Mr. COLE. I notice in many of the statements which we have had before us-here is one such statement: "It is submitted that private enterprise is not providing and cannot provide in the foreseeable future adequate rental housing." That is in furtherance of that policy, is it

not?

Mr. ZEIDLER. In other words, a Socialist generally believes that there is a place for Government enterprise in some of the economic spheres. of life.

The difference between the Republican Party and the Democratic Party is one which I am not fully competent to testify about.

The CHAIRMAN. I think we will excuse you from testifying on that question, unless Mr. Patman insists.

Mr. PATMAN. I will not insist on further testimony along that line, if the witness does not desire to give it. But I am still curious to know just exactly what he considers to be the essential difference between the Democratic Party and the Republican Party and the Socialist Party.

Mr. ZEIDLER. The essence of the Democratic Party, if I may continue, appears to me to be a party which favors stricter regulatory measures on the part of government. They feel that many of the economic ills, according to some of the practices and expressions, can be met by stricter regulation on the part of some governmental unit.

I view the Republican Party as a party which represents largely that viewpoint which says that restrictions are undesirable, in the main.

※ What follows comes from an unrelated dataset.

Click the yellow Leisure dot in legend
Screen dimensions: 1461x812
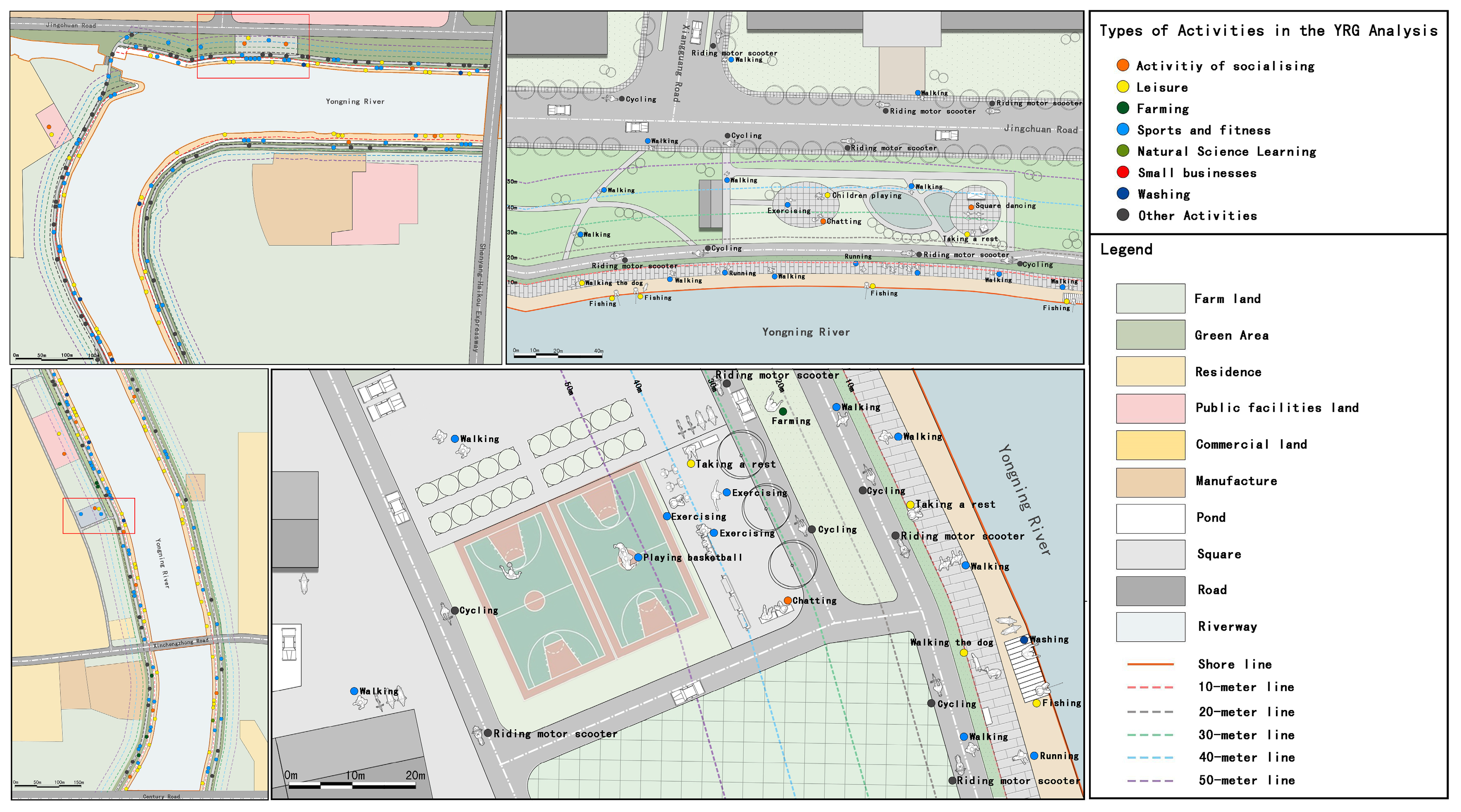(1122, 87)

In other words, the Republican Party, in my concept, has taken the Jeffersonian concept, that that government is best which governs least. The Democratic Party has taken the concept that the strong central government is the best form of government.

Mr. PATMAN. But that would only apply in the recent emergency, would it not?

Mr. ZEIDLER. It all depends on who is in.

Mr. PATMAN. When we needed regulation and control, like price control, the Democrats wanted controls, which would give the people an opportunity to have decent standards of living.

Mr. ZEIDLER. But the Republicans took the initiative in destroying those controls.

Mr. PATMAN. Do you not consider a Fascist and a Communist ultimately the same in their goals?

Mr. ZEIDLER. Their ideologies may be different but in practice they are very similar.

Mr. PATMAN. And ultimately will be the same because each one believes in a dictatorship form of government?

Mr. ZEIDLER. That is right.

Mr. COLE. Mr. Chairman.

The CHAIRMAN. Mr. Cole.

Mr. COLE. Like Dr. Smith, I want to compliment you. I think you have made a fine presentation.

Mr. ZEIDLER. Thank you.

Mr. COLE. May I say this to you, however: you have not commented upon the other sections of this bill before us. I wonder whether you have any comments to make?